To Whom Does the Land of Israel Belong?

By Hal Lindsey
In 2007, the powers that run this world aimed their big guns at Israel… and shot themselves in the foot.
That year, the UN General Assembly voted for something known as The United Nations Declaration on the Rights of Indigenous Peoples, often shortened to UNDRIP. One hundred forty-four countries voted in favor, 4 against, with 11 abstentions. The US voted against it during those Bush years, but under the Obama Administration formally endorsed it in 2010.
Many had hoped to use UNDRIP as a means of leveraging power for the Palestinians. They should have realized there was a problem with their plan when Israel voted for the resolution.
Why? Because the Jews are the indigenous people in the land of Israel. It goes back 3,500 years. UNDRIP specifically says that it cannot be used for the purpose of racial discrimination. If anyone says this doesn’t apply to Jews, they are violating the resolution’s provision against discrimination.
Over the years, a series of international treaties have confirmed the historical right of the Jews as the indigenous people of the land, including Judea and Samaria (known in the media as “the West Bank”). Michel Calvo is a lawyer specializing in international law. Last month for the Gatestone Institute, he wrote, “After the Balfour Declaration of 1917, the Treaty of Lausanne (1923), British Mandate for Palestine (1922), San Remo Resolution (1920), and Treaty of Sevres (1920) created international law, and recognized and re-established the historical indigenous rights of the Jews to their land.”
In 1922, the League of Nations recognized and affirmed “the historical connection of the Jewish people with Palestine and the grounds for reconstituting their national home in that country.” The UN Charter specifically forbids the United Nations from undoing international law and agreements written prior to the formation of the UN. Article 80 says, “Nothing in this Charter shall be construed in or of itself to alter in any manner the rights whatsoever of any states or any peoples or the terms of existing international instruments to which Members of the United Nations may respectively be parties.”
Calvo also says, “Recent UN General Assembly Resolutions stating that the settlement of Jews in Judea Samaria is contrary to international law are no more than recommendations and have never led to amendments of existing binding treaties. UN Security Council Resolutions, stating that Jewish communities in Judea and Samaria are illegal, are not binding. Only resolutions taken under Chapter VII of the UN Charter are binding on all UN member states.”
In recent years, Israel has been depicted in the media as a rogue state, flaunting international law by allowing Jewish settlements in Judea and Samaria. But that simply isn’t true. International law gives them clear rights to all of the land. They are willing to negotiate with Palestinians and give up part of that land. But it isn’t something required by international law. It is a possible political solution to an ongoing political problem.

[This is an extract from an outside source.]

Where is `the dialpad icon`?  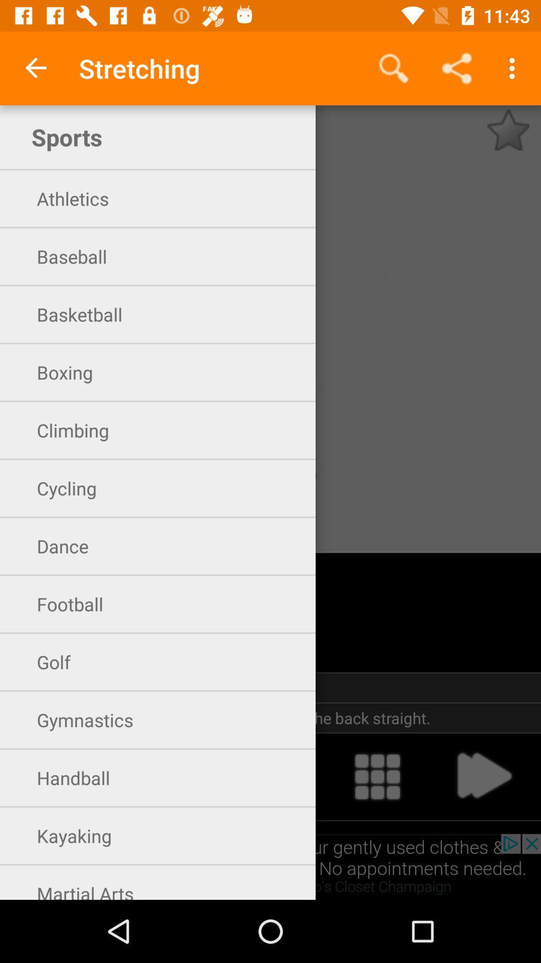 the dialpad icon is located at coordinates (378, 776).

Not everyone accepts the authority of the Bible. But those people can simply look to international law and see the rights of the Jews to the Holy Land. 
For those who believe the Bible, this issue shouldn’t even be a question. God gave title deed to the Holy Land to Abraham, Isaac, and Jacob. He reaffirmed it again and again. In this case, there’s no conflict between international law and God’s law. If you say you believe the Bible, it should be obvious. God gave the Holy Land to the Jews forever!